What is the Christian view of the body? Do we need to be freed from the physical world in order to be truly spiritual? Today, Barry Cooper talks about an ancient philosophy that still leads many people to have wrong ideas about our physical bodies.
Without meaning to get too personal, how do you feel about your body?
I ask this question because many of us go to extremes where the body is concerned. On the one extreme, there are those who effectively worship it: we celebrate physical beauty as if it were a moral virtue, and the gym becomes our church. On the other extreme, there are those who think of the body as an obstacle to true spirituality. That view of the body is what we might call “gnostic.”
Gnosticism was a prominent movement that grew up around the church in the second century, although it was partly of pre-Christian origin. It was a cocktail of Persian, Egyptian, Jewish, and Christian ideas, with some Greek philosophy thrown in.
The word gnōsis itself is Greek and means “knowing” or “having knowledge.” “Having knowledge” is a significant part of Gnosticism. To say you were a Gnostic was to say: “I know something you don’t. I’m in on the secret. I’ve been enlightened. I’ve woken up. I’m spiritually on a higher level.” You get a hint of that in the way Simon Magus is described in the book of Acts. He’s been called the first Gnostic, and according to Acts chapter 8, “he amazed the people of Samaria, saying that he himself was somebody great.”
As well as thinking you’re kind of a big deal spiritually, Gnostics also have a thing about “the body.” Gnostics say that spirit is good, and matter, including the physical body, is evil.

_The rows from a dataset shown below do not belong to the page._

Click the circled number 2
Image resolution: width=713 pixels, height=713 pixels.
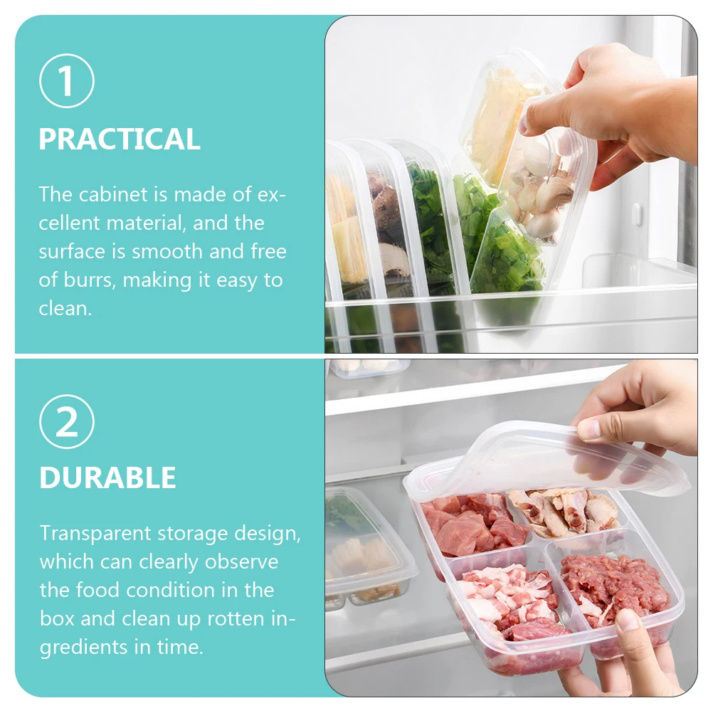pos(66,422)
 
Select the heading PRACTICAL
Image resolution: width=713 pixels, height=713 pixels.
pos(120,139)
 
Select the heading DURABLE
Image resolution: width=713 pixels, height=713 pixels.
pos(107,478)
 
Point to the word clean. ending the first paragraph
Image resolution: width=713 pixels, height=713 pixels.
pos(65,309)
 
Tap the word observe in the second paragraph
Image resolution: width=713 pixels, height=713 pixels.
pos(242,562)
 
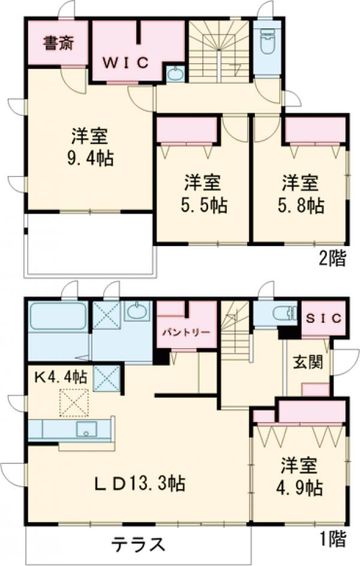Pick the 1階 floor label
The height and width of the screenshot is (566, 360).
click(332, 541)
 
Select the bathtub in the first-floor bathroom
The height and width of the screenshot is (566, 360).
click(57, 317)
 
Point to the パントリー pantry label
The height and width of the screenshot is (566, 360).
click(185, 332)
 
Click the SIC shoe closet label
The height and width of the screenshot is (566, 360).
click(323, 318)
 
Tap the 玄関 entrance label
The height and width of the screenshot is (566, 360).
click(305, 363)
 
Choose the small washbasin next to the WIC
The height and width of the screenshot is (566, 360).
click(175, 74)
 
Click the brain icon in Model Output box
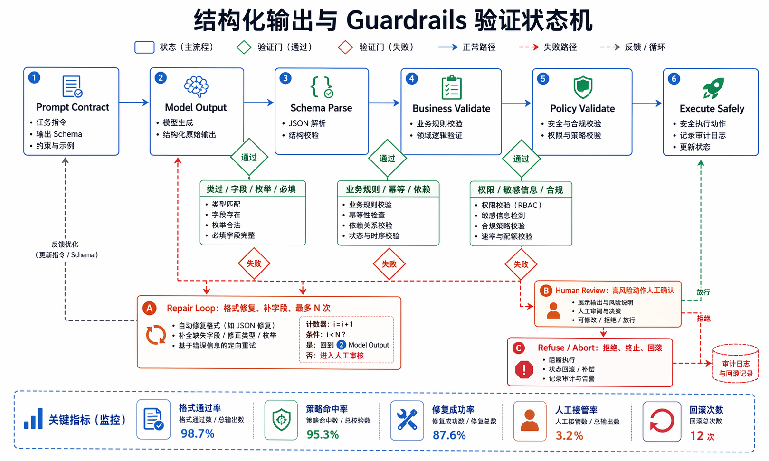pyautogui.click(x=196, y=87)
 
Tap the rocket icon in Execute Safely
pyautogui.click(x=712, y=88)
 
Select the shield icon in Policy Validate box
pyautogui.click(x=583, y=87)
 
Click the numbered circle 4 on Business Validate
pyautogui.click(x=412, y=79)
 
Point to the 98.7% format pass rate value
pyautogui.click(x=198, y=433)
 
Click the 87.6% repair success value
pyautogui.click(x=449, y=435)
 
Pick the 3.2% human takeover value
pyautogui.click(x=570, y=435)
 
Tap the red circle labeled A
pyautogui.click(x=150, y=309)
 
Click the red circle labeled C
pyautogui.click(x=519, y=348)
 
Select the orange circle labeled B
pyautogui.click(x=546, y=291)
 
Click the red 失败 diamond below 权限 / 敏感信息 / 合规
pyautogui.click(x=521, y=264)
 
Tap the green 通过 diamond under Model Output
pyautogui.click(x=249, y=158)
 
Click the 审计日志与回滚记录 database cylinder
pyautogui.click(x=735, y=364)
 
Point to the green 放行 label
pyautogui.click(x=703, y=292)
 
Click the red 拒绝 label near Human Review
pyautogui.click(x=703, y=319)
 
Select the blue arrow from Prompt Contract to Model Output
pyautogui.click(x=134, y=102)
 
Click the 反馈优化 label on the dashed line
pyautogui.click(x=65, y=245)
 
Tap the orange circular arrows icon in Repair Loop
pyautogui.click(x=156, y=335)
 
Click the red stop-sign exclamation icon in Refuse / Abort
pyautogui.click(x=524, y=369)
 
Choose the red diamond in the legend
pyautogui.click(x=345, y=47)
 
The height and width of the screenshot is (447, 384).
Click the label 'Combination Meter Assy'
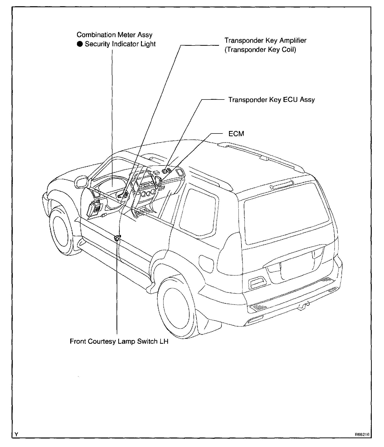[114, 35]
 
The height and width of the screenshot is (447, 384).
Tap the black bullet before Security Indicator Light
[80, 44]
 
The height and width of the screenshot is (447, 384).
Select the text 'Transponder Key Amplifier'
[265, 40]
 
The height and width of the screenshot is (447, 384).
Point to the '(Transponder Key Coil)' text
[260, 50]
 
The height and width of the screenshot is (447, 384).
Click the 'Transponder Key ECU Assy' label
[271, 100]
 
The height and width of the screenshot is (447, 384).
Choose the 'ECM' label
[236, 134]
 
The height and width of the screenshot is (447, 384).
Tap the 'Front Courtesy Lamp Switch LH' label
[119, 342]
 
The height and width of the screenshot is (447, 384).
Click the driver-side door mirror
[81, 182]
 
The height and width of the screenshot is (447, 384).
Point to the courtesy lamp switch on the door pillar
[117, 238]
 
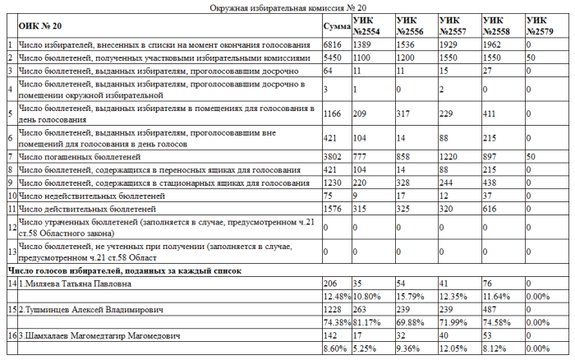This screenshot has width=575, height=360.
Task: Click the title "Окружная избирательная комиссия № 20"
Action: [287, 7]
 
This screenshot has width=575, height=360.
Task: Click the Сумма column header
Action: [336, 25]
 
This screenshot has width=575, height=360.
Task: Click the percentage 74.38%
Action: [336, 322]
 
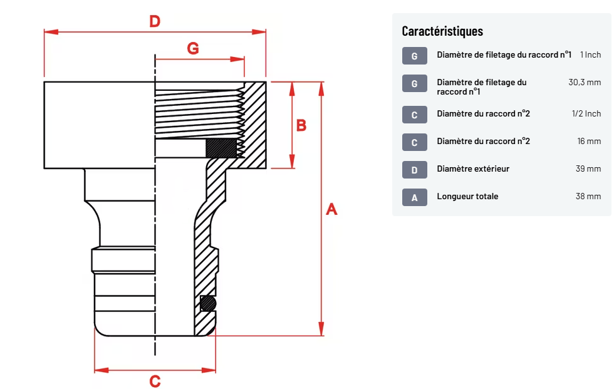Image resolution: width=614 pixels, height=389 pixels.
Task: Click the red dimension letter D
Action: (x=154, y=21)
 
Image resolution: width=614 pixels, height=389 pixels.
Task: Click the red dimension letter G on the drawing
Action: (x=193, y=48)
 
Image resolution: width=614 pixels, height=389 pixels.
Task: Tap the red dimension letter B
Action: (x=301, y=125)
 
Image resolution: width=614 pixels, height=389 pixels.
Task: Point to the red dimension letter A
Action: (x=332, y=209)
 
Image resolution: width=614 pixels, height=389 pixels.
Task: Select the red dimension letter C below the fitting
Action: (x=155, y=380)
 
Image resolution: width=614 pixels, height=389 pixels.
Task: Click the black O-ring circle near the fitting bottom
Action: (x=208, y=304)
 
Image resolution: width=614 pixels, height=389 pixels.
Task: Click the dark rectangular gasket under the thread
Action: (x=221, y=148)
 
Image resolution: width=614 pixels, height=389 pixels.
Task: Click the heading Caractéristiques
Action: (x=442, y=31)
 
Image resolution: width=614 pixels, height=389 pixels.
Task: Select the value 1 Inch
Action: (x=590, y=55)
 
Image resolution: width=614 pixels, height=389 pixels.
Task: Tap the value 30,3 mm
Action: (x=585, y=82)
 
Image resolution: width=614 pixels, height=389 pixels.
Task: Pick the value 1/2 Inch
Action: (x=586, y=114)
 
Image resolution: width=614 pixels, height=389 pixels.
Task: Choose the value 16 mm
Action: (x=589, y=142)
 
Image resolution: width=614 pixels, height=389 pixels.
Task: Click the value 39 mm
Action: (x=588, y=169)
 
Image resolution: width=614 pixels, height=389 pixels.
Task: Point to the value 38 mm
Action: (x=588, y=197)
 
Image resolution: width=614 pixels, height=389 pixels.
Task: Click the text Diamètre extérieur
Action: (x=473, y=169)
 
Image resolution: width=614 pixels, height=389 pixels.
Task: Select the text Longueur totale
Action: (x=467, y=197)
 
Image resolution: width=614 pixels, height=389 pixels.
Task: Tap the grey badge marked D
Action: (x=415, y=170)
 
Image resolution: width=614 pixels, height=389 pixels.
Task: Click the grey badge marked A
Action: (x=415, y=197)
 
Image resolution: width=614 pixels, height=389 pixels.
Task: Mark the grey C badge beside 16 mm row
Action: (x=415, y=142)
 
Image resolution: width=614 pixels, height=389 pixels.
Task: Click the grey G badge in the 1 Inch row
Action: (x=415, y=56)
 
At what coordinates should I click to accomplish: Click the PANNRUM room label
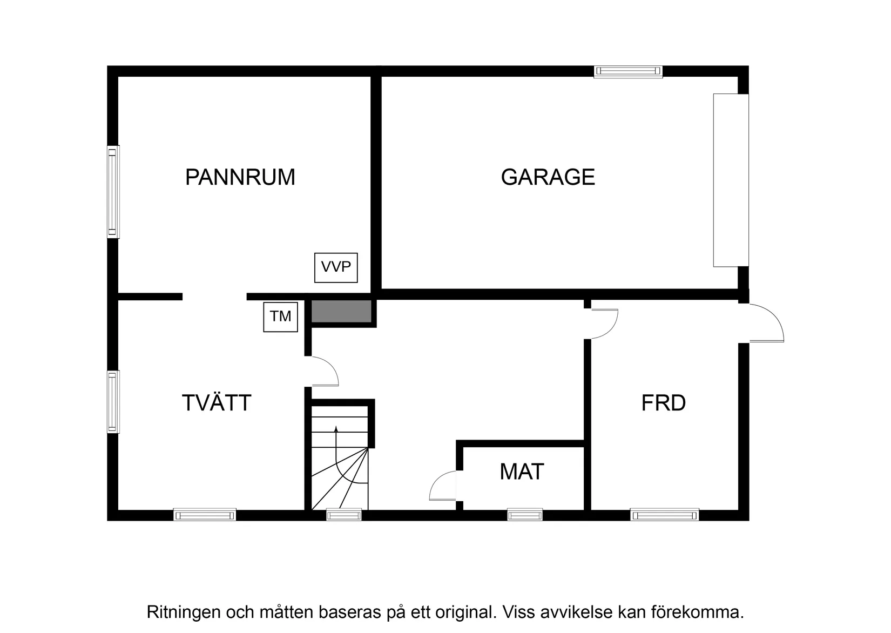[x=240, y=177]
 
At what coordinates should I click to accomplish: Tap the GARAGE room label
[x=548, y=177]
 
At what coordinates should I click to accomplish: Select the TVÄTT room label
[x=217, y=403]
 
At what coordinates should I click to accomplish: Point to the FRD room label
[x=663, y=403]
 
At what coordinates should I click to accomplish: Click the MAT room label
[x=522, y=472]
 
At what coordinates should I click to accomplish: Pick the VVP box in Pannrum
[x=336, y=267]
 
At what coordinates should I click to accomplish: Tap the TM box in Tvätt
[x=280, y=316]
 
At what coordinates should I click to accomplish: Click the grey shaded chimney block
[x=341, y=311]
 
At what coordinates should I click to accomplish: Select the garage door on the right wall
[x=731, y=180]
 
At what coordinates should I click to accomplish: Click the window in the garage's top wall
[x=628, y=71]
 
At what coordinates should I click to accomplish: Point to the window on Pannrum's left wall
[x=112, y=192]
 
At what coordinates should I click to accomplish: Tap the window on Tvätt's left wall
[x=112, y=401]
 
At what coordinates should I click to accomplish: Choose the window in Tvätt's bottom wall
[x=205, y=515]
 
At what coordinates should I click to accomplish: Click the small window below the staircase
[x=344, y=515]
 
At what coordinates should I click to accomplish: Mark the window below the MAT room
[x=524, y=515]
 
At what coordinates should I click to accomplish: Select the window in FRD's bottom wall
[x=664, y=515]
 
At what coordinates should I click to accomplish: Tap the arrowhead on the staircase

Gnostics believe that we need to be delivered from the physical world in order to go to the spiritual world. So, many of them believed that in Jesus, God was taking the form of man in order to give people the gnōsis, the knowledge they needed in order to be rescued from this physical world.
Of course, Gnostics can’t believe that the Son of God actually took on human flesh forever in the incarnation—that wouldn’t do at all, because all matter is evil. So as a result, many of them argued that Jesus merely took on human form temporarily, rather like putting on a moldy smelling old coat that you can’t wait to take off as soon as you put it on. The problem with this, of course, is that Jesus’ atonement for human sin requires that He be both truly God and truly human. Merely appearing to be human means that any atonement can only appear to be effective. As it says in 2 John chapter 7, “Anyone who denies that Jesus came in the flesh is not a believer.”
Scripture nowhere says that matter is intrinsically evil. On the contrary, as it says in Genesis chapter 1, God made everything “good.” It’s true that as we look at the physical world, we can clearly see the corruption in it. There’s dysfunction and suffering and evil. But those problems are caused by sin, not by physicality. And God’s redemption will end the former, not the latter. He has no intention of throwing the baby out with the bathwater.
So Christians, unlike Gnostics, believe in feasting and joy. We don’t view physical things with disapproval. The senses we have—taste, smell, touch, sight, hearing—and the body itself are not in themselves things that the triune God is embarrassed by or wants us to somehow grow out of. He made these things and He promises to redeem them.
I wonder if many of us can sometimes be functionally Gnostic. We imagine a holy person as being rather like Ben Kenobi after he dies: mostly disembodied, or effectively translucent, so holy they’re almost invisible. But that view of spirituality is thrown out of the window when we consider Christ. Here is the second person of the Trinity, the most holy person who ever lived. And yet even after His death and resurrection He is defiantly physical. He even has an appetite, and of all things, He eats broiled fish. “Touch me, and see,” He says, “for a spirit does not have flesh and bones as you see that I have.”
That is the Christian view of the body. And that is the future we have to look forward to: actual flesh and bone bodies, fully and finally delivered—not from physicality but from sin.